“It was just like butter,” artist Steve Murillo says of how quickly an idea and team to create it came together.
Steven contacted Murillo about doing a black-and-white cityscape in the space at 6200 W. 21st St. across from Sedgwick County Park.
Murillo, who acted as something of the producer of the mural, sent Steven some of photographer Lisa Sparks’ photos from an exhibit called Wichita Phenomena she has at the Murillo Studios and Gallery outside of KMUW at 121 N. Mead.
“Within minutes, he said, ‘That’s exactly what I want,’ ” Murillo says. “And he just gave us carte blanche.
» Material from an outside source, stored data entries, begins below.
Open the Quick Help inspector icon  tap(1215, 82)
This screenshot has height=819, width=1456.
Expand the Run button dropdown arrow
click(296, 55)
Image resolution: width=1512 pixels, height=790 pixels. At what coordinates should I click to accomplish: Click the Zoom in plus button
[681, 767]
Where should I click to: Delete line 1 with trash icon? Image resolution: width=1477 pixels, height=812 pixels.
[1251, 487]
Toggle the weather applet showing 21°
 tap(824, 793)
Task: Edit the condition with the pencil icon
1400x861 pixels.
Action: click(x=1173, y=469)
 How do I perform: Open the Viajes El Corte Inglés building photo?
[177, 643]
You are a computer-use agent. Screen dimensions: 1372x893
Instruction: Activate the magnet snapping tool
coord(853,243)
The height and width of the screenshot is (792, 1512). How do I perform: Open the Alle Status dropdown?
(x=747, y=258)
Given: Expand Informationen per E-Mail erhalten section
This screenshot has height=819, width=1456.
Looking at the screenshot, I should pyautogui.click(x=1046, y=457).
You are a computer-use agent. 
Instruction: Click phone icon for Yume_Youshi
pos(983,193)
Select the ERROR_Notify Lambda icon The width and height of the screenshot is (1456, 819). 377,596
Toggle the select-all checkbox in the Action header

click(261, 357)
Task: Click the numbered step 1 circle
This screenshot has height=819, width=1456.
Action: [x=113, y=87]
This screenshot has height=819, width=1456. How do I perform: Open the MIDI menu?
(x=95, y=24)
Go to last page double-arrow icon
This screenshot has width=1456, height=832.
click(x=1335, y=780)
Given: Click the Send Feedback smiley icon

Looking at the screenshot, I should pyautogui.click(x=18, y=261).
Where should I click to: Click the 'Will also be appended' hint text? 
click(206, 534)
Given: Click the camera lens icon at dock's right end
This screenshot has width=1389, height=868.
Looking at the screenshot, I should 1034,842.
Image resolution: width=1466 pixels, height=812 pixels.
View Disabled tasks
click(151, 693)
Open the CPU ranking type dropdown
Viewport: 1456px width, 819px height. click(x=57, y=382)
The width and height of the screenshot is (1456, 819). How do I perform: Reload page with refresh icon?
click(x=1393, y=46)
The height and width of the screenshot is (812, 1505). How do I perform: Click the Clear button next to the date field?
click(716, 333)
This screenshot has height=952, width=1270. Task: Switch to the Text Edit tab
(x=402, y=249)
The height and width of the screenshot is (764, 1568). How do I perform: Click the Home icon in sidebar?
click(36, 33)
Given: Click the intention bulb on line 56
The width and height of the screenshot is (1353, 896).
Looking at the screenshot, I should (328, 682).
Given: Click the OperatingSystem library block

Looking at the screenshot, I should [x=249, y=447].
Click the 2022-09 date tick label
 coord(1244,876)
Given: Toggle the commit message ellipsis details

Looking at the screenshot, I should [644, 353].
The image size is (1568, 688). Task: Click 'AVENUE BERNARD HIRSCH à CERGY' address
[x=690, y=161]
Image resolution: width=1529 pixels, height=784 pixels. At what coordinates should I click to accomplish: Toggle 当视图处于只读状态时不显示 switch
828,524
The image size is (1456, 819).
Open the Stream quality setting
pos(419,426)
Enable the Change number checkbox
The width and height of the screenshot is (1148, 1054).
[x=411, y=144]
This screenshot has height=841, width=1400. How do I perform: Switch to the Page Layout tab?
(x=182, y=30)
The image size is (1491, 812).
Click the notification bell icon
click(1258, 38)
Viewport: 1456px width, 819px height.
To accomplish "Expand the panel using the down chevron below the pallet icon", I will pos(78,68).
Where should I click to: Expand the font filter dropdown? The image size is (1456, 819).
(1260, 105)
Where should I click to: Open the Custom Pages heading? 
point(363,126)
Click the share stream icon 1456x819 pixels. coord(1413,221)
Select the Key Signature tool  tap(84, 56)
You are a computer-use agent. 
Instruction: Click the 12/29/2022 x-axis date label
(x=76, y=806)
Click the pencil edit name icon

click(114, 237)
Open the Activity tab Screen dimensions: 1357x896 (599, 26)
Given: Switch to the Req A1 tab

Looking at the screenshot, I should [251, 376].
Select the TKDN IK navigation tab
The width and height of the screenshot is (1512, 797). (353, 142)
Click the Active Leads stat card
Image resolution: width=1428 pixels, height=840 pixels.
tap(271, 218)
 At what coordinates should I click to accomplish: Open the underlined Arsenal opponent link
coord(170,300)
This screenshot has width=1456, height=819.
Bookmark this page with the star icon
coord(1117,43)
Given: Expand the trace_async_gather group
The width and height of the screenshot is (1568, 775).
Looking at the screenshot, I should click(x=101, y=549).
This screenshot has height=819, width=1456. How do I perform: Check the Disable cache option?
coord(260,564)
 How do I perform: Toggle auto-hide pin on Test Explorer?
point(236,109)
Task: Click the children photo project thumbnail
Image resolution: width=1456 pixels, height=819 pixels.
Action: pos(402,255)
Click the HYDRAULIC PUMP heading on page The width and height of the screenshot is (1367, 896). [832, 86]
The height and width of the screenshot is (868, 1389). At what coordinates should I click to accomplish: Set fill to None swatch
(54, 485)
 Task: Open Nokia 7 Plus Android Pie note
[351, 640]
We had total creative freedom.”
Sparks spent a month collecting 1,300 photographs of Wichita sites, such as the iconic Wichita rail sign, the Orpheum, Century II and the Riverside Park rocket.
“We love Lisa’s imagery, and we really think it gets to the essence of the perception of greatness in the city,” says Josh Tripoli who, with artistic partner Rebekah Lewis, assembled the photos through what he called “quite an editing process.”
The two, who also designed this year’s River Festival button, wanted to “architecturally compose this in a way that really reflected a feeling of greatness and bigness in a way that we could see it through a contemporary lens while still reflecting on the historical and timeless qualities of Lisa’s photography,” Tripoli says. “We want you to feel this sense of, like, wow, that’s all Wichita.”
Lewis says they wanted a feeling of “all together it’s kind of grandiose in a way.”
Sparks says she shot so many pictures because “I just wanted them to have as many pieces of the puzzle to be able to work with and adjust to make sure that it all went together.”
There are a lot of clouds featured in the photos, which act as a kind of cohesive motif across the 46-by-16-foot mural that’s in the main 6S dining room.
“We really tried to focus on the geometry and how (it) kind of syncs up architecturally across the whole thing to make it feel cohesive,” Tripoli says.
There’s a lot to catch in the mural that might not immediately be evident, including Steven’s nod to his extended family’s businesses, such as Joe’s Car Wash.
“When people have lived in the city for so long, you kind of just stop looking at things,” Lewis says, “and so I just kind of want people to have this moment when they’re like, wait … that’s my city … and have to really look at it, like, OK, I do know these things, but maybe see it in a fresh way.”
Tripoli says collaborative efforts like this amount to “something that’s far greater than the sum of its parts every time.”
But is the client happy?
“It exceeded my expectations, which is the reason I partnered with the people I did,” Steven says.
“Every seat you sit in it’s a different view,” he says. “Every time you look at it, you see something you didn’t see before.”
Sparks says her photography was the easiest part of the project.
However, as someone whose Wichita history goes back four generations on both sides of her family, Sparks says this was a personally important endeavor for her. She hopes people who view the mural will feel what she was feeling as she took the photos.
“What I want people to see when they experience this, especially on such a grand scale, is a sense of pride and a sense of history and a sense of nostalgia and a sense of … we’re portraying those things in a modern way,” she says. “I want people to love their city and feel spoiled in it and feel proud of it.”